Lessons learned: a tool that offers the basic electronics bench tools is well received. Ok, a soldering iron and a multimeter might be in every house (though not necessary) but a nice power supply, signal analyzer and scope are not. Productivity and learning go up as fiddling time goes down. Switching compilers and IDEs is a pain, every one has different coding conventions, shortcuts, names for pins.
4) MSP430 launchpad - I don't remember ever using it. I got it two years ago because it was cheap. I might go back to it, see the stellaris section.
Lesson learned: unless the new dev platform offers more than the previous platform you are used to it will stay unused. In my case the low-power stuff wasn't very interesting and the board wasn't particularly powerful compared to the PICs I used. I also had to learn a new IDE (TI proprietary stuff) and coding style.
5) Stellaris Launchpad - this one stayed in my drawer as well for a few months. Then I watched some tutorials and got interested in its capabilities. After installing the toolchain I saw that it was actually Eclipse in disguise, a tool I've used almost every day for the past 8 years or so.
The board is quite overpowered but has a pretty low community support so I had to struggle with it. What kept me going was the familiar Eclipse environment and STEP BY STEP debugging. I cannot overemphasize the importance of this, being able to step through your code and check the memory and registers after each line. And on the REAL unit, not in the simulator.
Oh, firmware uploading time is about 2 seconds, the time it takes for the project to build.
Given that I know understand what the Stellaris[ware] ideology is like, I might go back to the MSP430 to use it for low-cost, low-power projects. It's most of the times cheaper than having your own design.
Lessons learned: choose a tool with a well-supported IDE. If you don't know what, choose Eclipse, it's pretty much industry standard and free, with support for a lot of languages from ASM to PHP and really nice code automation features. Choose something with step-by-step debugging whenever possible, it will make life a lot easier.
6) Arduino - I don't have one and will probably not have one unless it's very cheap or absolutely needed for something. BUT, it would be first on my beginner recommendation choice. It is like I recomend iPads to non-tech savy friends seeking advice for a tablet, even though I haven't used iOS in years.
It has the best community support, most hardware projects that you can just copy and paste, every add-on imaginable and bearable tools.

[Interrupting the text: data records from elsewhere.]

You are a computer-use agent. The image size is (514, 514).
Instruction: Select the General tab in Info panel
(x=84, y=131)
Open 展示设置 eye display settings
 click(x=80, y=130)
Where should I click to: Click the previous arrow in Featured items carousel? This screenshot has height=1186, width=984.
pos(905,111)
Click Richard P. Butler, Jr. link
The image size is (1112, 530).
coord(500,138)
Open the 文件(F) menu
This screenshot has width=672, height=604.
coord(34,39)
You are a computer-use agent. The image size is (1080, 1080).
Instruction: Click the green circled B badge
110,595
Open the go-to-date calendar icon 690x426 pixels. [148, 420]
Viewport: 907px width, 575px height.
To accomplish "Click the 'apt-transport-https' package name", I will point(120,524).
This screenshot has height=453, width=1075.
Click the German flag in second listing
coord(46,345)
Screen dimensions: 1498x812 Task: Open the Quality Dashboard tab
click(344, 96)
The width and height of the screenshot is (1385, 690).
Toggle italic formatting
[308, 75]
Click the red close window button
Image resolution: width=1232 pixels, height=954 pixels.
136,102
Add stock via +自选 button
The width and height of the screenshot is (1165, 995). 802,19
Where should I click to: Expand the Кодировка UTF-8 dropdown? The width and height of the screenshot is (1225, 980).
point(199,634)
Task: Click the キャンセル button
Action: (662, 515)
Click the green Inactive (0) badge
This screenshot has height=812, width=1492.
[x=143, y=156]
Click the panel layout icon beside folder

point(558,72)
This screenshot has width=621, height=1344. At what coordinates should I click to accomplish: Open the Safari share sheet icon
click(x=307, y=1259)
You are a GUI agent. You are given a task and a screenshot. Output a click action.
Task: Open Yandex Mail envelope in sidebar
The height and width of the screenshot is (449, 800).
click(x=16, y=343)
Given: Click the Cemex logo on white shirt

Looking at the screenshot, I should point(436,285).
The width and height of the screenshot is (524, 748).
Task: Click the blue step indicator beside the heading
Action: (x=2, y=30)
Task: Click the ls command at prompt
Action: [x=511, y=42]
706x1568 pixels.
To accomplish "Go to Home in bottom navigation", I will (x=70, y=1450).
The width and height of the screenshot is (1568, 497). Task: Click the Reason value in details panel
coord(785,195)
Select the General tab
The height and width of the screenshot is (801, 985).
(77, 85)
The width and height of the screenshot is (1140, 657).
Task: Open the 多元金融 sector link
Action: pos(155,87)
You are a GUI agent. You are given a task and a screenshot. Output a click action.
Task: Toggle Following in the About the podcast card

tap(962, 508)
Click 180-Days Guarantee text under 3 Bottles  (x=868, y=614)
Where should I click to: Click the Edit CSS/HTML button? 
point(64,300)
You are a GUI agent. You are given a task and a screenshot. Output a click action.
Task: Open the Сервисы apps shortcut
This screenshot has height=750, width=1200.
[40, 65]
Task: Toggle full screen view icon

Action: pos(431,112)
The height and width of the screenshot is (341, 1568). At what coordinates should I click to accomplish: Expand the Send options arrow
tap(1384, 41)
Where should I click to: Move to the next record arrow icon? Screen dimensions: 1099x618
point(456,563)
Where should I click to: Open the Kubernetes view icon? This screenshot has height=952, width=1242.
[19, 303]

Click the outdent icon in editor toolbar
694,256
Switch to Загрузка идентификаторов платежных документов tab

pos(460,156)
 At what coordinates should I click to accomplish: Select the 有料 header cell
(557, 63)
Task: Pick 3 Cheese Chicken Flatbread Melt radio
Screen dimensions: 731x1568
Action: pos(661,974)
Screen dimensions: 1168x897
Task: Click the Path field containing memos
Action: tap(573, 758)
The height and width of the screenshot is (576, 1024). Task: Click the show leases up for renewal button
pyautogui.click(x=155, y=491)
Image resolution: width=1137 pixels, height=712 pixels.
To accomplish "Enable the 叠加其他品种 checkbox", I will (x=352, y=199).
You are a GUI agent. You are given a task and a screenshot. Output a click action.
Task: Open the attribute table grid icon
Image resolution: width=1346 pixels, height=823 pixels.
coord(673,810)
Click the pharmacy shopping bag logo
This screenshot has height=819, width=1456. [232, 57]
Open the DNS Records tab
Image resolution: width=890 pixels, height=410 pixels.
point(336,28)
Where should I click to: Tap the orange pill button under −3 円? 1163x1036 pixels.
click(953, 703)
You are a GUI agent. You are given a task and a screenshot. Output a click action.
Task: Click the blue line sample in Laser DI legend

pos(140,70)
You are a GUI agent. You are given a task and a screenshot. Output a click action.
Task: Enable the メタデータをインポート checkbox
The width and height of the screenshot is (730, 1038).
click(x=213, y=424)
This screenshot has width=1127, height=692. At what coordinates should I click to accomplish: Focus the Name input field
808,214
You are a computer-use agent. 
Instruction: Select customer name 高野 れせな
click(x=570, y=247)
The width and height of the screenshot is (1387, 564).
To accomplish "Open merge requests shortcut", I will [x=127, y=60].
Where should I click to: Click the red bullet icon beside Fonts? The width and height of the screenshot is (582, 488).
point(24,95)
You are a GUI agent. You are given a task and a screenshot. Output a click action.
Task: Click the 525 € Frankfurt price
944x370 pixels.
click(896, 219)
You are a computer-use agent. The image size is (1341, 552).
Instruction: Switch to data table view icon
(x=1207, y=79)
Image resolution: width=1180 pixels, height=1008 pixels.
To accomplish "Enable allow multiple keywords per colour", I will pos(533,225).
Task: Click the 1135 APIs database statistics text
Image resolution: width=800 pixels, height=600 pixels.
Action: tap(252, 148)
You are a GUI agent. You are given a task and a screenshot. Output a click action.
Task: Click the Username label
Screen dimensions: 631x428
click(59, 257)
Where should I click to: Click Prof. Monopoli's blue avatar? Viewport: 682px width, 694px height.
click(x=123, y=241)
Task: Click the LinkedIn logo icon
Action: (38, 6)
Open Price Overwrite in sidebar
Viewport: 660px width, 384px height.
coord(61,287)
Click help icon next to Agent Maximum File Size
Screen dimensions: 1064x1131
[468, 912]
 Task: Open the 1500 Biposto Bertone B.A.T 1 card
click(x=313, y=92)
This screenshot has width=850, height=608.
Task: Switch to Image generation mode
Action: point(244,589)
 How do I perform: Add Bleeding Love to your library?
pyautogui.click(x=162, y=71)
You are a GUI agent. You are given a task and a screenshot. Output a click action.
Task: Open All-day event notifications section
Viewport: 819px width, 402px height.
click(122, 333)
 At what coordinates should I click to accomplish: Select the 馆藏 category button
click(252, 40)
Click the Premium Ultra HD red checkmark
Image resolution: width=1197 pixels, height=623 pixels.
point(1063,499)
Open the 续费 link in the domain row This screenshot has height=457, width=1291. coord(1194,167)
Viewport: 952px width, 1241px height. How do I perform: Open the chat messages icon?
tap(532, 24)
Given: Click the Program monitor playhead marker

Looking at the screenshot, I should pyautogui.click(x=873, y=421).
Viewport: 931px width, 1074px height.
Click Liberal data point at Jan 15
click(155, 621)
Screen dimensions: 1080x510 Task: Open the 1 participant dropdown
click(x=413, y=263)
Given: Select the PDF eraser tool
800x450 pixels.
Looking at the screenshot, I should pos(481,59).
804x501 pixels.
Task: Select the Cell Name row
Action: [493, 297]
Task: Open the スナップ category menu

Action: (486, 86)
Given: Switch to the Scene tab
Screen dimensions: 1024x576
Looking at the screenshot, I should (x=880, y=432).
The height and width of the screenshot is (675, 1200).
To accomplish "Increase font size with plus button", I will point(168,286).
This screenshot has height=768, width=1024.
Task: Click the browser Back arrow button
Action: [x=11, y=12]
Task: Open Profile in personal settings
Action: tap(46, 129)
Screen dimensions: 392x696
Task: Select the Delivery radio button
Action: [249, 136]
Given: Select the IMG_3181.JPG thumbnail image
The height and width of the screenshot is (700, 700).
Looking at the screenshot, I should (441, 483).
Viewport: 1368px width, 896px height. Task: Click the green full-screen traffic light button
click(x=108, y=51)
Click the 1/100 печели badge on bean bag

I think the only downside is the price, you are practically paying a premium for all this stuff. However, once you are confident enough you can build your own 'Arduinos', which are actually just a bootloader on a 3$ chip and some surrounding stuff.
That still leaves the problem of shields, which have again a pretty high markup just for bearing the 'shield' or 'arduino compatible' tags. But again, with consumption comes volume and competition which helps to bring the prices down and quality up.
I do have some other stuff in my drawers that I've never touched (like TI Chronos) so it makes sense to buy once and buy smart.
The MikroE stuff is very nice, but Arduino is now like an industry standard and I would choose a good community support over an good commercial support any time.
Phew, that'a long rant, I might be getting bored.